# Activity
Each line from the one containing "This screenshot has" through the last line of the records below is to be repeated as written, with nothing added.
::::
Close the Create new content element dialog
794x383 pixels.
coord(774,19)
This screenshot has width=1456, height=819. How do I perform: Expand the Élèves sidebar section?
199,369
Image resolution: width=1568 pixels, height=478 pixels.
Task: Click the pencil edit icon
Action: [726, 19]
::::
# Task answer
This screenshot has width=1456, height=819. How do I perform: Expand the Élèves sidebar section?
199,369
Image resolution: width=1568 pixels, height=478 pixels.
Task: Click the pencil edit icon
Action: [726, 19]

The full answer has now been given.